▶ [Challenge]
Duplicate the records verbatim, starting at the line containing "This screenshot has width=1208, height=888." and ending at the line containing "Action: (307, 28)", both inclusive. Omit the pictures from the answer.

▶ [Available records]
"""

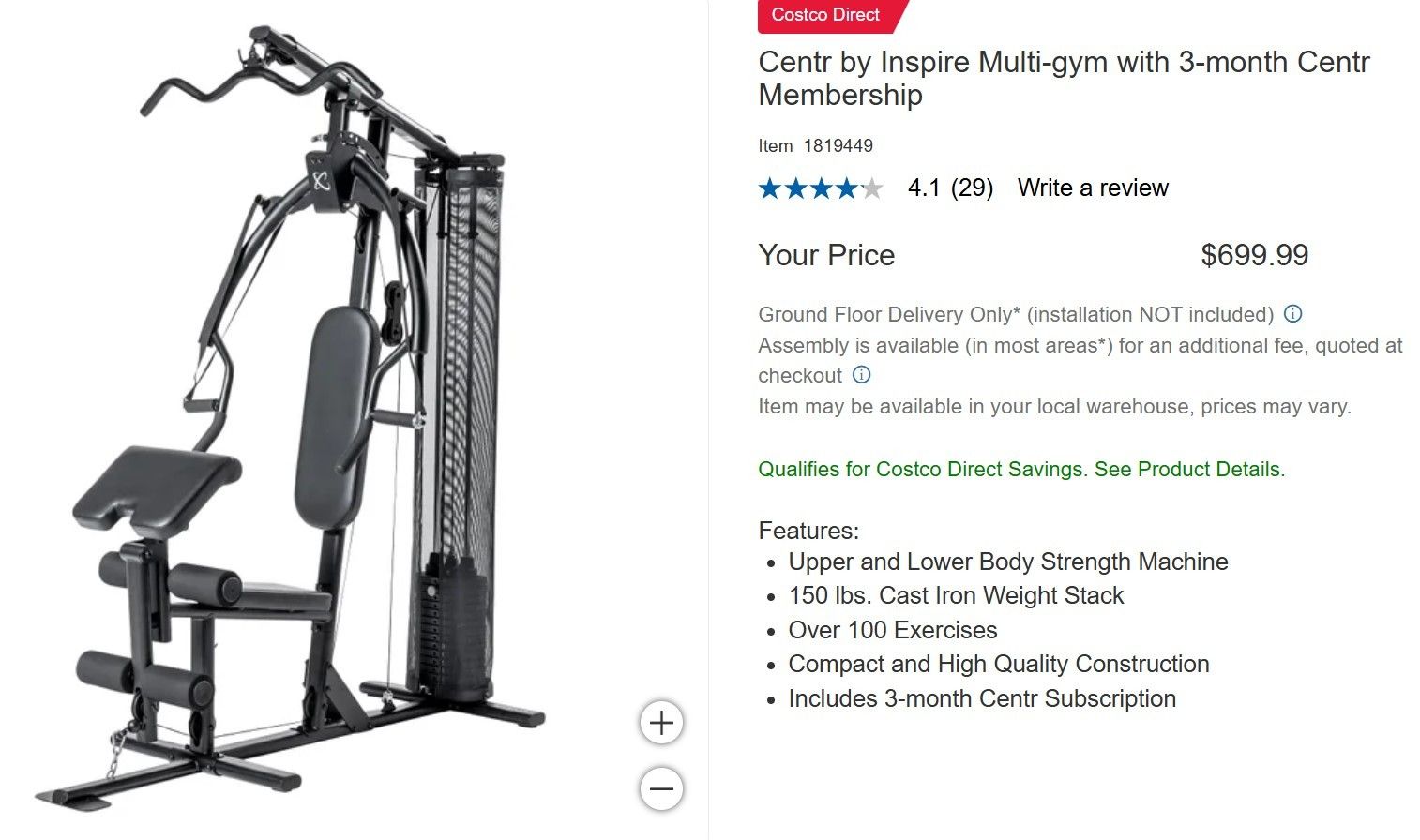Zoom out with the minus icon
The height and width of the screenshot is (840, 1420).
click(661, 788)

"""
"""

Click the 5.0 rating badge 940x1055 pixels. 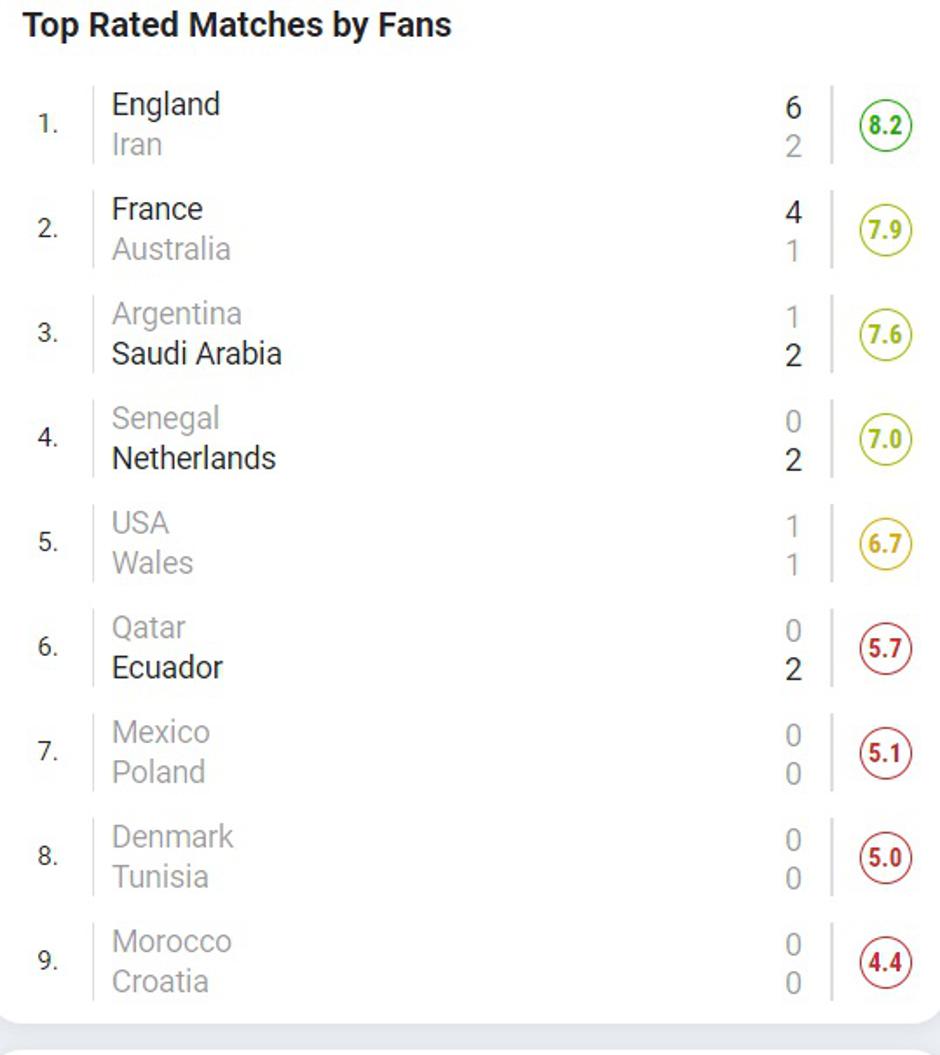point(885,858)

"""
"""

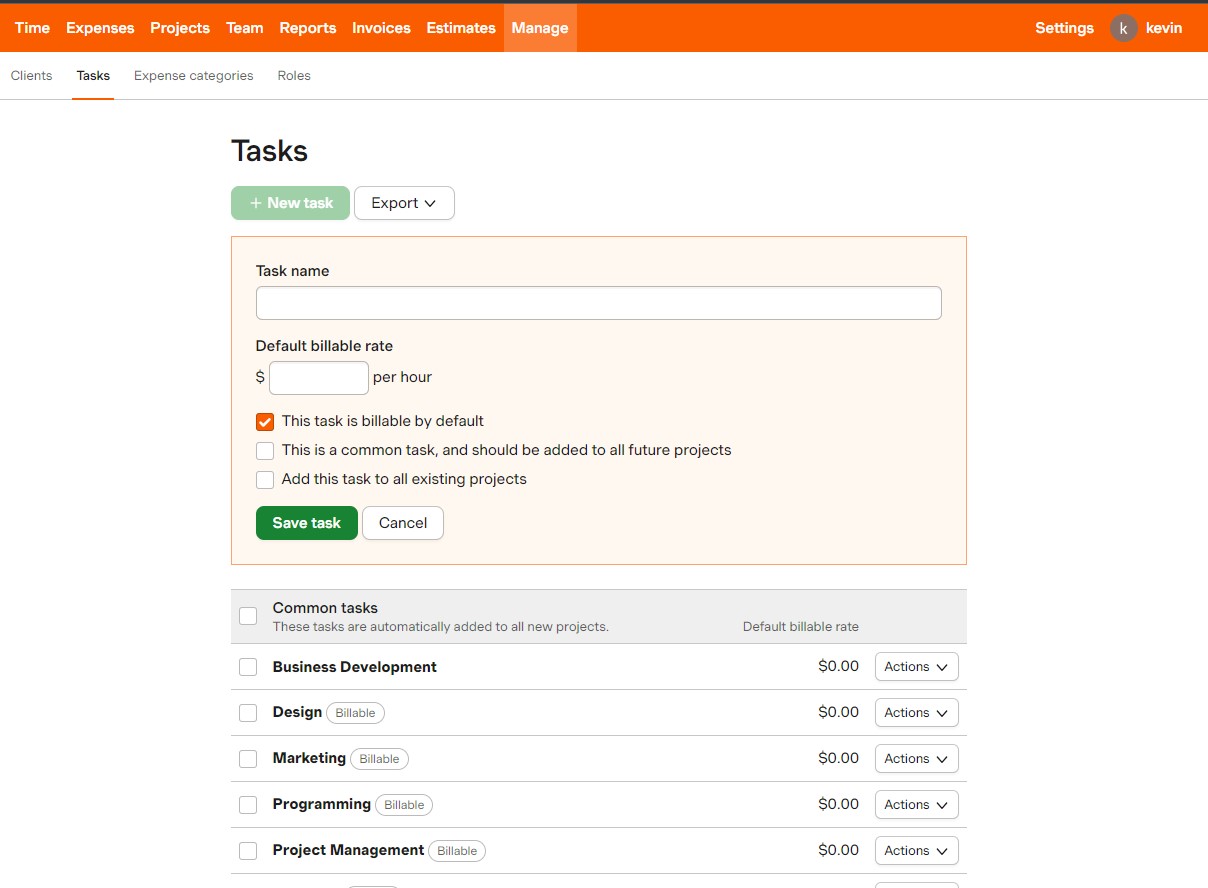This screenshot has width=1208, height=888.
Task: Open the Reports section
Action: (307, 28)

"""

▶ [Written solution]
This screenshot has width=1208, height=888.
Task: Open the Reports section
Action: (307, 28)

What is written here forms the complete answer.